De même, nous chercherons ici à savoir s’il est raisonnable d’attaquer un « problème » par apprentissage.
En informatique, la complexité d’un problème est la plus petite complexité d’un algorithme qui résoud le problème.
En apprentissage, cette définition pose un souci : nous savons pertinemment qu’aucun algorithme ne résoud exactement un problème au sens où l’erreur de généralisation sera toujours non nulle.
La première étape consiste donc à définir ce que l’on entend par avoir un algorithme qui « résoud un problème », ce que nous traduirons par « admettre une borne PAC ».
Une autre différence concerne la définition du problème en lui-même. Ici, le « problème » que nous chercherons à résoudre sera celui de l’apprentissage au sens du choix d’un modèle parmi une classe de fonctions prédéfinie.
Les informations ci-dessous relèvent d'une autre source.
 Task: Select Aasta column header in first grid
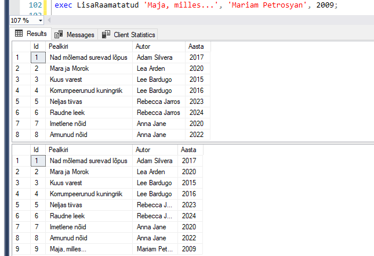(x=195, y=46)
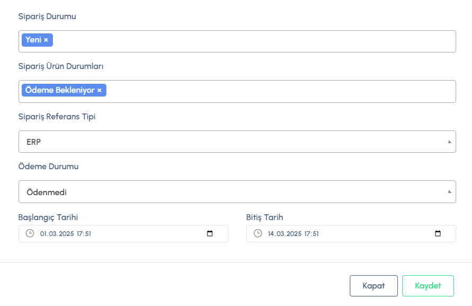Open the calendar picker for Başlangıç Tarihi

coord(210,233)
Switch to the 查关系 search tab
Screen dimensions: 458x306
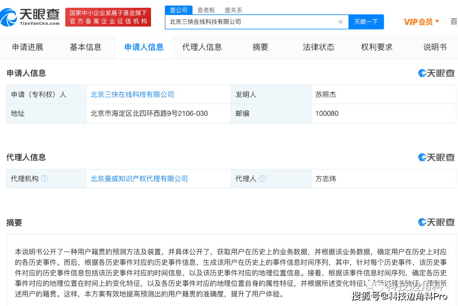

Ainsi, différentes classes de fonctions auront des complexités différentes car il sera plus ou moins évident de choisir un bon modèle parmi elles.
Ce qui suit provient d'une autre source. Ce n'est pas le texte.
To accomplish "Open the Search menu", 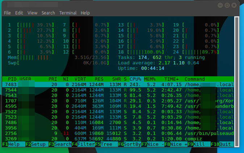I will point(48,13).
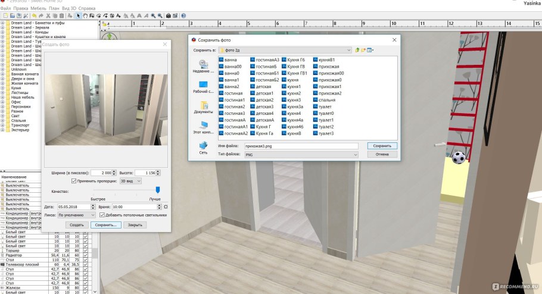Click the quality slider handle

158,190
Enfin, la complexité algorithmique se mesure (pour simplifier) en termes de « nombre d’opérations » minimal pour résoudre le problème. En apprentissage, le facteur limitant la qualité du résultat n’est pas la quantité de calculs mais le nombre d’exemples : un temps de calcul infini ne permet pas d’atteindre un risque nul si les données sont insufisantes. Nous mesurerons donc la « complexité en échantillon » qui compte le nombre d’exemples nécessaires pour « résoudre le problème ».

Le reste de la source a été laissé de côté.